Previously, we reported that apoptosis of cerebellar granular neurons induced by low-K+ and serum-free (LK-S) was associated with an increase in the A-type K+ channel current (I-A), and an elevated expression of main alpha-subunit of the I-A channel, which is known as Kv4.2 and Kv4.3. Here, we show, as assessed by quantitative RT-PCR and whole-cell recording, that besides Kv4.2 and Kv4.3, Kv1.1 is very important for I-A channel. The expression of Kv1.1 was elevated in the apoptotic neurons, while silencing Kv1.1 expression by siRNA reduced the I-A amplitude of the apoptotic neuron, and increased neuron viability.
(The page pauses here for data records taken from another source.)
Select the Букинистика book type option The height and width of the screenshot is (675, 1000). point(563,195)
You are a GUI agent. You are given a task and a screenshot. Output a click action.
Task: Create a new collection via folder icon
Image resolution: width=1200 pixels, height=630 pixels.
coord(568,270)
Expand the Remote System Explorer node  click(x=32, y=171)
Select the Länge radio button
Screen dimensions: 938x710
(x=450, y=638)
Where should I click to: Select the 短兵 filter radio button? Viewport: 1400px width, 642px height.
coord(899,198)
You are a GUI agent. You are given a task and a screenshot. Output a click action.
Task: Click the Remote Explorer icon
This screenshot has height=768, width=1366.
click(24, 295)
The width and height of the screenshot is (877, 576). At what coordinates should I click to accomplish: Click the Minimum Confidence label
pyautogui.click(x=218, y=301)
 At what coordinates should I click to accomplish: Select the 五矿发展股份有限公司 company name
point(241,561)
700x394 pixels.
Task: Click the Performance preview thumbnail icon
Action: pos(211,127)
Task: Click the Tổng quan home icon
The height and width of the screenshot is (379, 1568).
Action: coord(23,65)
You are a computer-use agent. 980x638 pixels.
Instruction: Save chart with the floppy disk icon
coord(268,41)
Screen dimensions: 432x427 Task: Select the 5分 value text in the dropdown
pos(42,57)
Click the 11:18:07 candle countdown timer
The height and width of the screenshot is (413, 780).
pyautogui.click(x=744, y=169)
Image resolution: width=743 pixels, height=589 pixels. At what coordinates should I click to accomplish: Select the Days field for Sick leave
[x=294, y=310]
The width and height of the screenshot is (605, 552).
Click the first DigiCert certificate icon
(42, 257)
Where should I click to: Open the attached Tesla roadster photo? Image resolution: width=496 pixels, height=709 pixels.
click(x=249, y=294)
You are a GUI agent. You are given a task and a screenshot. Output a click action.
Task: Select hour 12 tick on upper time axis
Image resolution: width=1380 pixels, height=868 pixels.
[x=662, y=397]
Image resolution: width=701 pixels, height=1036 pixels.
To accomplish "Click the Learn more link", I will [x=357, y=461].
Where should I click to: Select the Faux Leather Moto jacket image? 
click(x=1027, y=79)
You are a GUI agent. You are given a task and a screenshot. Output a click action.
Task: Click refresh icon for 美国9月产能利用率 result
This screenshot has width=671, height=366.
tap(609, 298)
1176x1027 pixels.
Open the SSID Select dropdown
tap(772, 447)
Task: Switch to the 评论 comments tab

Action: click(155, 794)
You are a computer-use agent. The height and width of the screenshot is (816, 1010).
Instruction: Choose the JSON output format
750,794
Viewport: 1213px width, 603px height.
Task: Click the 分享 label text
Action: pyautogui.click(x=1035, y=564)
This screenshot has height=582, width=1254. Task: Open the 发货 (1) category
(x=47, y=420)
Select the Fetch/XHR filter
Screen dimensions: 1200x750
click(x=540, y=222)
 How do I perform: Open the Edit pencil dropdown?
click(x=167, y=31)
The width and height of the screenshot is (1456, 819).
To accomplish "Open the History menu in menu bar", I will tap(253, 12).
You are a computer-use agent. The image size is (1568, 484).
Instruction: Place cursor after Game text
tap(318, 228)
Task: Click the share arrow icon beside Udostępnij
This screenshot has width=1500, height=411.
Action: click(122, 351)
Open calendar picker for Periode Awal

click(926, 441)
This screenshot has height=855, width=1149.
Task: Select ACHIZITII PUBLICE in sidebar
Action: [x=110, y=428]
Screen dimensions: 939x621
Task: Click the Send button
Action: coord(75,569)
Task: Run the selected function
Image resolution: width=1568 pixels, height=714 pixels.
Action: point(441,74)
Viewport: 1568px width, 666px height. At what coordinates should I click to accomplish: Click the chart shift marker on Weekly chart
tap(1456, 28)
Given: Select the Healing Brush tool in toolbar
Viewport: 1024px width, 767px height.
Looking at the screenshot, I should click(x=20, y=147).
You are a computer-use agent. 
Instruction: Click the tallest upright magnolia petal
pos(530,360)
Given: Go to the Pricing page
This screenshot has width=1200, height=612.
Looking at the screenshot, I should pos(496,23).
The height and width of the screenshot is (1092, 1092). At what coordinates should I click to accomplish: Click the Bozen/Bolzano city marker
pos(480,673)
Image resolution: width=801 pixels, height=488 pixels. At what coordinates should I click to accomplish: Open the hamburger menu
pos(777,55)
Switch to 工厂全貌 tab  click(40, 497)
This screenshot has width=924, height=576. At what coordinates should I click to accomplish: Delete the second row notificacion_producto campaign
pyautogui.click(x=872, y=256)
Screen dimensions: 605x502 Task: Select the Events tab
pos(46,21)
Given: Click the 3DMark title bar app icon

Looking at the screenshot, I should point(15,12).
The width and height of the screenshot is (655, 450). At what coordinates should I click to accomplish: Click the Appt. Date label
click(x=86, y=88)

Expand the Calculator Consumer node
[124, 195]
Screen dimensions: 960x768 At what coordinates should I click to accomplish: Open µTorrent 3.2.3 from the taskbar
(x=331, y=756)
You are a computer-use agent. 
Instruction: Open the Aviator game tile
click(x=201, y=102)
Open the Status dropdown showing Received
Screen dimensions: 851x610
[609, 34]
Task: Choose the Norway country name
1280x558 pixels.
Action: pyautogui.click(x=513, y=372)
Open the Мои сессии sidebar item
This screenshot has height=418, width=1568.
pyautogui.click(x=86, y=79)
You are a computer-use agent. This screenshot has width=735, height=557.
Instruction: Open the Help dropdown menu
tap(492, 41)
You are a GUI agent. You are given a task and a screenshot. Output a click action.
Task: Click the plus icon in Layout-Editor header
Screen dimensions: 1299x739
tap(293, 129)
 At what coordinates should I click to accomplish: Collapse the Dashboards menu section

Inhibiting Kv1.1 current by dendrotoxin-K evoked a similar effect of reduction of I-A amplitude and protection of neurons. Applying a protein kinase C (PKC) activator, phorbol ester acetate A (PMA) mimicked the LK-S-induced neuronal apoptotic effect, enhanced the I-A amplitude and reduced the granule cell viability. The PKC inhibitor, bisindolylmaleimide I and Go6976 protected the cell against apoptosis induced by LK-S. After silencing the Kv1.1 gene, the effect of PMA on the residual K+ current was reduced significantly. Quantitative RT-PCR and Western immunoblot techniques revealed that LK-S treatment and PMA increased the level of the expression of Kv1.1, in contrast, bisindolylmaleimide I inhibited Kv1.1 expression. In addition, the activation of the PKC isoform was identified in apoptotic neurons. We thus conclude that in the rat cerebellar granule cell, the I-A channel associated with apoptotic neurons is encoded mainly by the Kv1.1 gene, and that the PKC pathway promotes neuronal apoptosis by a brief modulation of the I-A amplitude and a permanent increase in the levels of expression of the Kv1.1 alpha-subunit.